Italian Greyhounds have been companions for humans for a long time and throughout history they have been a favorite for many nobilities and royal courts in Europe. The breed originates from somewhere around the Mediterranean area as 2000 year old archeological findings have proven that a small greyhound looking dog existed already then. Besides being a lapdog, the Italian Greyhound may have also been used to hunt small game.

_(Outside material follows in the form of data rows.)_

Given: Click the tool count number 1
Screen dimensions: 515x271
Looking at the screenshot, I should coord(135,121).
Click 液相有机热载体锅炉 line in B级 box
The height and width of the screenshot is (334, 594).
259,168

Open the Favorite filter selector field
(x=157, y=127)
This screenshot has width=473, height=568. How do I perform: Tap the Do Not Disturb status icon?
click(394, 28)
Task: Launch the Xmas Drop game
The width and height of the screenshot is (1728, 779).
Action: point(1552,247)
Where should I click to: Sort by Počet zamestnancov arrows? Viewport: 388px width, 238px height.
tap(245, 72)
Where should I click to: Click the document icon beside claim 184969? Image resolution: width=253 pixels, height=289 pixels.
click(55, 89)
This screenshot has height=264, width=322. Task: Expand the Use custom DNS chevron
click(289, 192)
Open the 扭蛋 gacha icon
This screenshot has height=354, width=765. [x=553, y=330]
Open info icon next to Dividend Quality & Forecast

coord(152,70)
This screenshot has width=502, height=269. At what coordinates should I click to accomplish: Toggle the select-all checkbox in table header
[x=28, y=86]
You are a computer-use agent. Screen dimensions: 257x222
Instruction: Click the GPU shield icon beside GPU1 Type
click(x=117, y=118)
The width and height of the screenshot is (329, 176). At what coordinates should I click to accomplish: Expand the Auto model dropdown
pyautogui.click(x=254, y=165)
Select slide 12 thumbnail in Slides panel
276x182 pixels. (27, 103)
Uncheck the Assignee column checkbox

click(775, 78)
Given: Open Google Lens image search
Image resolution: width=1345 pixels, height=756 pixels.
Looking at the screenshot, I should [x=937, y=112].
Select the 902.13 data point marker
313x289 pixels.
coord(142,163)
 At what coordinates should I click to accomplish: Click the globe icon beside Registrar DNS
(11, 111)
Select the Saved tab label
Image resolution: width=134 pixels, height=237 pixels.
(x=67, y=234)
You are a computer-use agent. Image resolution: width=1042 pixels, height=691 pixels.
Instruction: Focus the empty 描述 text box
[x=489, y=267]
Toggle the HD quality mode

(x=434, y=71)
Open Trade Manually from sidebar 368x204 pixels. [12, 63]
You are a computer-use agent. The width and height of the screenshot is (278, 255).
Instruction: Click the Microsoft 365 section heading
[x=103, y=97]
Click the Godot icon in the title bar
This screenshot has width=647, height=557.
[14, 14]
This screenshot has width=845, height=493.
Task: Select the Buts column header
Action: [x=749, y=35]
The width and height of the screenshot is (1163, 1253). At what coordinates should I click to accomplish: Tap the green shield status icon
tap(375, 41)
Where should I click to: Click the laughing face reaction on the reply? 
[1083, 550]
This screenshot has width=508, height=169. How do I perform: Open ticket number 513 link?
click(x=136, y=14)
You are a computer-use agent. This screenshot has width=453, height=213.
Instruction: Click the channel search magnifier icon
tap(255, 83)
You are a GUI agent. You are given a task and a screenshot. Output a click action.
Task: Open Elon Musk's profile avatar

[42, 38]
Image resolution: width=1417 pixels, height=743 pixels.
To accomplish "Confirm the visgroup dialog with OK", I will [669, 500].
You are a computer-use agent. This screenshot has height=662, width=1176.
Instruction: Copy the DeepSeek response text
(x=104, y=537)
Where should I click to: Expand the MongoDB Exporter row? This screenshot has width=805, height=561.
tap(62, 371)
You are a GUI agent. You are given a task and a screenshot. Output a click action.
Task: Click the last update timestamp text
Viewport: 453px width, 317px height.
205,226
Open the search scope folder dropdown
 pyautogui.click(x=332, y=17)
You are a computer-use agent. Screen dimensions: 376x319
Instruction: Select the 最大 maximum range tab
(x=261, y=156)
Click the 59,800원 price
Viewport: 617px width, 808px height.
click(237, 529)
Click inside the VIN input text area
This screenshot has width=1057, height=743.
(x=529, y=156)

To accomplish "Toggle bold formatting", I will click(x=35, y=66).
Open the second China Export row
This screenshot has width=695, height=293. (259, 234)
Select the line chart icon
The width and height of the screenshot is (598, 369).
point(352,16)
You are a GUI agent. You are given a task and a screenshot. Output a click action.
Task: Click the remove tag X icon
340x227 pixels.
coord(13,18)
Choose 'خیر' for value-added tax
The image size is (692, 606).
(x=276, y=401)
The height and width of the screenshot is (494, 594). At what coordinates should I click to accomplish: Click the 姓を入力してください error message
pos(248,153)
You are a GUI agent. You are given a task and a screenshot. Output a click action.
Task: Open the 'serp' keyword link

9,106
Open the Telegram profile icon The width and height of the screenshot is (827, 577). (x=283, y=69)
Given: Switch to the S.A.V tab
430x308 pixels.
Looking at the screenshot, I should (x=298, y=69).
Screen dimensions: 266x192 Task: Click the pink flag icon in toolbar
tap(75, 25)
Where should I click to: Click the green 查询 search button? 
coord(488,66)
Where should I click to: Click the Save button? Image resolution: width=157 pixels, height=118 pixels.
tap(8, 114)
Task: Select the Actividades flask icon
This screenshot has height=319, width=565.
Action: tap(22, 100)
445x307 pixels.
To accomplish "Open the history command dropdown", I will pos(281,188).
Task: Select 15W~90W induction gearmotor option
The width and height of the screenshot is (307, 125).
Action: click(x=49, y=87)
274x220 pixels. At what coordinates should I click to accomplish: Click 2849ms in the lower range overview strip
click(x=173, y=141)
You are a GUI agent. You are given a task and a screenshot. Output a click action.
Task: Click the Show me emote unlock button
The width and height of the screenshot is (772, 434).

In the Middle Ages the Italian Greyhound had spread around the southern area of Europe while it took until 1800s for the breed to reach the United States. Together with other imports, it was eventually dogs from the US that were able to help bring back the breed in England after it nearly went extinct during the World Wars.

The breed got its name due to being popular in the 16th century Italy and throughout history numerous artists have immortalized these dainty little dogs in their artworks.

In today’s world the Italian Greyhound enjoys his life as a beloved pet and companion in many households.

Appearance

The Italian Greyhound is a small dog weighing only 5kg (11lb) at most. They are 32-38cm (13-15″) at the shoulder. Out of all the sighthounds, The Italian Greyhound is the smallest. They have a long neck and medium size eyes that sit in their narrow head. The Italian Greyhound’s back arches slightly giving it a curved look. The dog is an elegant looking sighthound with a light gait when it moves.

The single coat of an Italian Greyhound is silky, short and glossy. Common coat colors include black, blue, cream, fawn, gray, red and white*. White markings are accepted, but brindle and tan markings are not.

*FCI breed standard tolerates white only on the chest and paws.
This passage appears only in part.